Currently, I have several test files being executed that all require using a dask client that is being setup via a PyTest fixture:
from dask.distributed import Client, LocalCluster
import pytest
@pytest.fixture(scope="module")
def dask_client():
cluster = LocalCluster(n_workers=2, threads_per_worker=2)
client = Client(cluster)
yield client
# teardown
client.close()
cluster.close()
This exists at the top of each test file and then, the dask_client is accessed with:
def test_one(dask_client):
...
def test_two(dask_client):
...
def test_three(dask_client):
...
Based on my reading of the PyTest documentation, it is my understanding that the dask_client is created once at the start of the execution of the test file (with scope="module"), each test within the test file is executed, and then the dask_client is torn down before the next test file (that also requires a dask_client) does the same thing.

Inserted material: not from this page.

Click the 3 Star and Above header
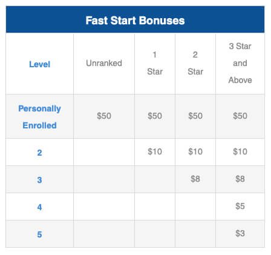 click(240, 63)
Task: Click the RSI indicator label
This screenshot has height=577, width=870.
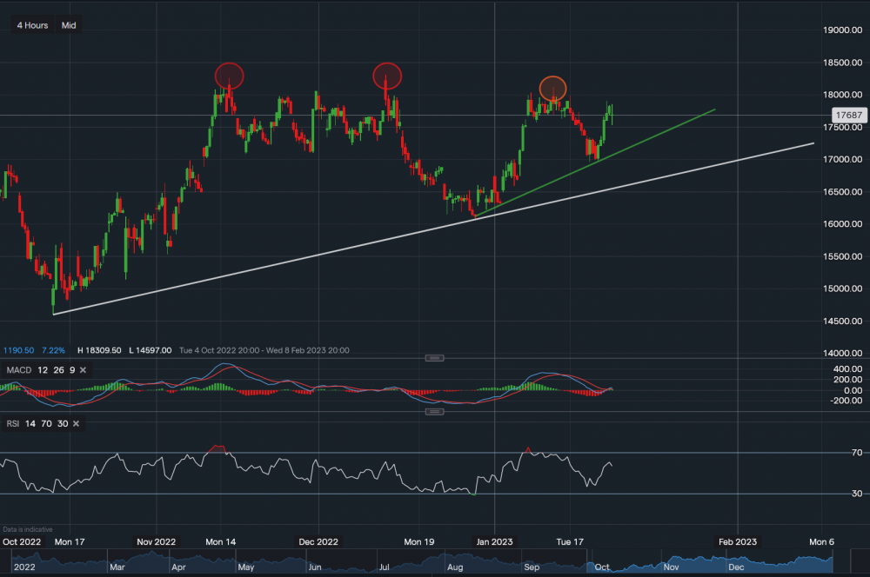Action: [x=13, y=423]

Since the LocalCluster is initially setup with n_workers=2, threads_per_worker=2, I naively expected the maximum number of cores to be 2 and the number of threads per core to also be 2. However, according to the Activity Monitor on my 13" Macbook Pro, I see the number of threads climb to 16 for one process:

Note that I don't have any other Python processes running. All of the Python processes shown in the image appear to be the result of tests starting/stopping and the dask_client tear down is catching up. However, occasionally, by simply re-running the exact same test suite multiple times, we'll encounter a CancelledError:
../../miniconda3/lib/python3.7/site-packages/distributed/client.py:1885: in gather
asynchronous=asynchronous,
../../miniconda3/lib/python3.7/site-packages/distributed/client.py:767: in sync
self.loop, func, *args, callback_timeout=callback_timeout, **kwargs
../../miniconda3/lib/python3.7/site-packages/distributed/utils.py:345: in sync
raise exc.with_traceback(tb)
../../miniconda3/lib/python3.7/site-packages/distributed/utils.py:329: in f
result[0] = yield future
_ _ _ _ _ _ _ _ _ _ _ _ _ _ _ _ _ _ _ _ _ _ _ _ _ _ _ _ _ _ _ _ _ _ _ _ _ _ _ _ _ _ _ _ _ _ _ _ _ _ _ _ _ _ _ _ _ _ _ _ _ _ _ _ _ _ _ _ _ _ _ _ _ _ _ _
self = <tornado.gen.Runner object at 0x1c27e07860>
def run(self) -> None:
"""Starts or resumes the generator, running until it reaches a
yield point that is not ready.
"""
if self.running or self.finished:
return
try:
self.running = True
while True:
future = self.future
if future is None:
raise Exception("No pending future")
if not future.done():
return
self.future = None
try:
exc_info = None
try:
> value = future.result()
E concurrent.futures._base.CancelledError
../../miniconda3/lib/python3.7/site-packages/tornado/gen.py:735: CancelledError
!!!!!!!!!!!!!!!!!!!!!!!!!!!!!!!!!!!!!!!!!!!!!!!!!!!!!!!!!!!!!! stopping after 1 failures !!!!!!!!!!!!!!!!!!!!!!!!!!!!!!!!!!!!!!!!!!!!!!!!!!!!!!!!!!!!!!!
============================================================ 1 failed, 175 passed in 52.44s ============================================================
Error: pytest encountered exit code 1
Based on my past experience, a CancelledError is common when running a distributed cluster and when there are differences in Python packages installed. However, in this case, we are running a LocalCluster and it appears that all of the resources are being used up and tornado is hanging. Again, the CancelledError happens sporadically when I re-run the exact same test suite multiple times.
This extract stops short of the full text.